*ZU BEARBEITENDE AUFGABEN*
[1] Prüfe, ob die Aussagen (a), (b) und (c) mit dem Text über Delhi übereinstimmen. Beantworte jede mit Ja oder Nein und zitiere wörtlich die Stelle, die den Ausschlag gibt.
(a) Old Delhi wird als ruhig und geordnet beschrieben.
(b) Das Rote Fort wird den Moguln zugeordnet.
(c) In New Delhi stösst man auf moderne Geschäftsviertel aus Glas und Stahl.
[2] Führe bitte den Text über Delhi nach seinem letzten Satz weiter.

*TEXTAUSZUG*

Delhi ist der passende Auftakt für ein Land voller Widersprüche. Immerhin verkörpert die Hauptstadt Indiens selbst einen faszinierenden Antagonismus: Auf der einen Seite präsentiert sich Old Delhi als grandioses Chaos aus Gerüchen, Farben und Geräuschen, aus menschenüberfluteten Gassen und architektonischen Kostbarkeiten wie dem Roten Fort der Moguln oder der Freitagsmoschee Jama Masjid. Auf der anderen Seite wiederum verblüfft das kühn angelegte New Delhi, wo man auf koloniale Prachtstrassen und Regierungsgebäude stösst, auf moderne Geschäftsviertel aus Glas und Stahl und imposante Museen.

*AUSGANGSMATERIAL*

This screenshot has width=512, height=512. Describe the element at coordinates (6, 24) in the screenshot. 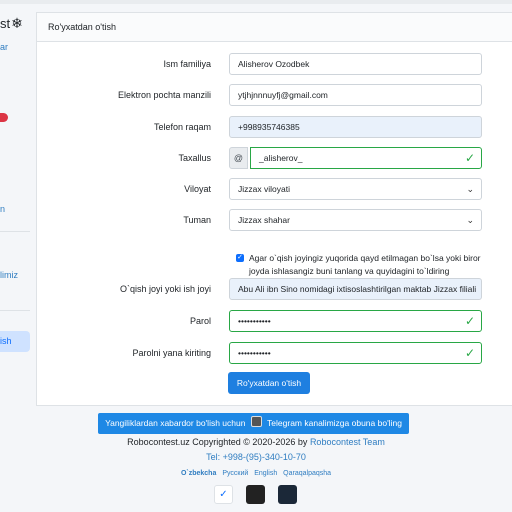

I see `brand-text: st` at that location.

*LÖSUNGEN JE AUFGABE*
[1]
(a) Nein: „grandioses Chaos aus Gerüchen, Farben und Geräuschen“
(b) Ja: „dem Roten Fort der Moguln“
(c) Ja: „auf moderne Geschäftsviertel aus Glas und Stahl“

[2]
Die traditionelle Farbe der Gastlichkeit ziert die «Pink City» Jaipur – anlässlich eines Besuchs des Prinzen von Wales im Jahr 1876 hüllte sich die Hauptstadt Rajasthans in ein warmes Rosa und trägt dieses Farbkleid bis heute. Willkommen geheissen wird man aber allein schon von der Menge an Sehenswürdigkeiten. Sie reichen von der Sternwarte aus dem 18. Jahrhundert bis zum Palast der Winde: Das fünfstöckige Gebäude ist ein gigantisches, fein ziseliertes und von Balkonen übersätes Sandsteingespinst, in dem die Haremsdamen in Dutzenden von Erkern sitzen und Festumzüge beobachten konnten, ohne selbst gesehen zu werden.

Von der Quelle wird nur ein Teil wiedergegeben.